Sat Nov 15 10:34:10 2025       
+-----------------------------------------------------------------------------------------+
| NVIDIA-SMI 550.54.15              Driver Version: 550.54.15      CUDA Version: 12.4     |
|-----------------------------------------+------------------------+----------------------+
| GPU  Name                 Persistence-M | Bus-Id          Disp.A | Volatile Uncorr. ECC |
| Fan  Temp   Perf          Pwr:Usage/Cap |           Memory-Usage | GPU-Util  Compute M. |
|                                         |                        |               MIG M. |
|   0  Tesla T4                       Off |   00000000:00:04.0 Off |                    0 |
| N/A   59C    P0             34W /   70W |       0MiB /  15360MiB |      0%      Default |
|                                         |                        |                  N/A |
+-----------------------------------------+------------------------+----------------------+
                                                

In [2]:
!pip install -q unsloth
!pip install -q transformers datasets accelerate bitsandbytes
!pip install -q trl peft torch

In [3]:
from unsloth import FastLanguageModel
import torch
from transformers import TrainingArguments
from trl import SFTTrainer
from datasets import load_dataset


ðŸ¦¥ Unsloth: Will patch your computer to enable 2x faster free finetuning.
ðŸ¦¥ Unsloth Zoo will now patch everything to make training faster!


In [4]:
model, tokenizer = FastLanguageModel.from_pretrained(
    model_name = "unsloth/llama-3-8b-bnb-4bit",
    max_seq_length = 2048,  # You can reduce this if you get memory errors
    load_in_4bit = True,
    device_map = "auto", # Explicitly set device_map to 'auto'
    # token = "hf_...", # Add your HuggingFace token if needed
)

==((====))==  Unsloth 2025.11.2: Fast Llama patching. Transformers: 4.57.1.
   \\   /|    Tesla T4. Num GPUs = 1. Max memory: 14.741 GB. Platform: Linux.
O^O/ \_/ \    Torch: 2.9.0+cu128. CUDA: 7.5. CUDA Toolkit: 12.8. Triton: 3.5.0
\        /    Bfloat16 = FALSE. FA [Xformers = 0.0.33.post1. FA2 = False]
 "-____-"     Free license: http://github.com/unslothai/unsloth
Unsloth: Fast downloading is enabled - ignore downloading bars which are red colored!


In [5]:
dataset = load_dataset("medalpaca/medical_meadow_medical_flashcards")

In [6]:
# If the above doesn't work, we'll create a simple medical dataset
medical_data = {
    "instruction": [
        "What are the symptoms of diabetes?",
        "How is hypertension treated?",
        "What causes asthma attacks?",
        "Describe the treatment for bacterial pneumonia",
    ],
    "input": [""] * 4,  # Empty input
    "output": [
        "Common symptoms of diabetes include frequent urination, excessive thirst, extreme hunger, unexplained weight loss, fatigue, blurred vision, and slow-healing sores.",
        "Hypertension is typically treated with lifestyle modifications including reduced salt intake, regular exercise, weight management, and medications like ACE inhibitors, beta-blockers, or diuretics.",
        "Asthma attacks can be triggered by allergens like pollen and dust, respiratory infections, cold air, exercise, stress, air pollutants, and certain medications.",
        "Bacterial pneumonia is treated with antibiotics targeting the specific bacteria, along with supportive care including rest, hydration, and fever-reducing medications.
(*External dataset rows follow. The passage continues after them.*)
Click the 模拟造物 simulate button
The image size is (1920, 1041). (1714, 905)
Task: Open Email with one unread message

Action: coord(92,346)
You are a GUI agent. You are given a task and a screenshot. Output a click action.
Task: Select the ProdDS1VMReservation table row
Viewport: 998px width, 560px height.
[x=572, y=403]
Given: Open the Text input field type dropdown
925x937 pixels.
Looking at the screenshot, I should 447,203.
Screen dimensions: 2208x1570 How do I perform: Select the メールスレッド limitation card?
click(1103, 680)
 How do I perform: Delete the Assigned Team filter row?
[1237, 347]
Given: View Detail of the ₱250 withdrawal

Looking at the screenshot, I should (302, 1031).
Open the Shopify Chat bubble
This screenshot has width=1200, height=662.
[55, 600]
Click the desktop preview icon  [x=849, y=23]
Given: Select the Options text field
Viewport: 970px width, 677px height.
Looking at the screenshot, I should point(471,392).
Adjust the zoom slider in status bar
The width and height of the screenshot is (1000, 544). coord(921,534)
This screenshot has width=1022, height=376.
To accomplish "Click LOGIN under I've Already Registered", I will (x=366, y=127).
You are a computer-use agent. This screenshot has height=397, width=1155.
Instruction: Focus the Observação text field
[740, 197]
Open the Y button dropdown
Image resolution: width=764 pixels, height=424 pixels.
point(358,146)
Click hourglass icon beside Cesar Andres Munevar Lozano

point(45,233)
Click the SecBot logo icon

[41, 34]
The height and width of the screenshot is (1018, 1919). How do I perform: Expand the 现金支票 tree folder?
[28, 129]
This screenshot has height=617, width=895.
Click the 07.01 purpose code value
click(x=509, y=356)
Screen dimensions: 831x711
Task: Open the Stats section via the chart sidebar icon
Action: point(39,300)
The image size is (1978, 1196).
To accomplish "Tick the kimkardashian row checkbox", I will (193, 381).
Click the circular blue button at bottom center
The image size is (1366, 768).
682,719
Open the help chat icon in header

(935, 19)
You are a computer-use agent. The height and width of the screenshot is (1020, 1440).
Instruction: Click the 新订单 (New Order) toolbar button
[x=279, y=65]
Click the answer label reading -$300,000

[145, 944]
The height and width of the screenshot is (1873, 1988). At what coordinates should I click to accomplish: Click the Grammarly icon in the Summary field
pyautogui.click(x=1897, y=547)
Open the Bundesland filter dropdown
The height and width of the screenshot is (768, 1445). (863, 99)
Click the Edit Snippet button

Severe cases may require hospitalization.",
    ]
}

In [7]:
from datasets import Dataset
dataset = Dataset.from_dict(medical_data)

In [8]:
# Add LoRA adapters to the model for efficient fine-tuning
model = FastLanguageModel.get_peft_model(
    model,
    r = 16,  # Rank of LoRA adaptation
    target_modules = ["q_proj", "k_proj", "v_proj", "o_proj",
                     "gate_proj", "up_proj", "down_proj"],
    lora_alpha = 16,
    lora_dropout = 0,
    bias = "none",
    use_gradient_checkpointing = True,
    random_state = 3407,
    use_rslora = False,
    loftq_config = None,
)

Unsloth 2025.11.2 patched 32 layers with 32 QKV layers, 32 O layers and 32 MLP layers.


In [9]:
# Configure training parameters
training_args = TrainingArguments(
    output_dir = "medical-model",     # Where to save the model
    per_device_train_batch_size = 2,  # Reduce if you get memory errors
    gradient_accumulation_steps = 4,  # Accumulate gradients
    warmup_steps = 5,                 # Learning rate warmup
    num_train_epochs = 3,             # Number of training cycles
    learning_rate = 2e-4,             # Learning rate
    fp16 = not torch.cuda.is_bf16_supported(),  # Use mixed precision
    bf16 = torch.cuda.is_bf16_supported(),
    logging_steps = 1,                # Log progress
    optim = "adamw_8bit",             # Optimizer
    weight_decay = 0.01,              # Regularization
    lr_scheduler_type = "linear",     # Learning rate schedule
    seed = 3407,                      # Random seed
    report_to = "none",               # Disable external logging
)

In [10]:
def format_instruction_examples(example):
    prompt = f"### Human: {example['instruction']}\n### Assistant:"
    answer = example['output']
    return [f"{prompt} {answer}"]


trainer = SFTTrainer(
    model=model,
    tokenizer=tokenizer,
    train_dataset=dataset,
    formatting_func=format_instruction_examples,  # returns list of strings
    max_seq_length=1024,
    args=training_args,
)

trainer.train()

num_proc must be <= 4. Reducing num_proc to 4 for dataset of size 4.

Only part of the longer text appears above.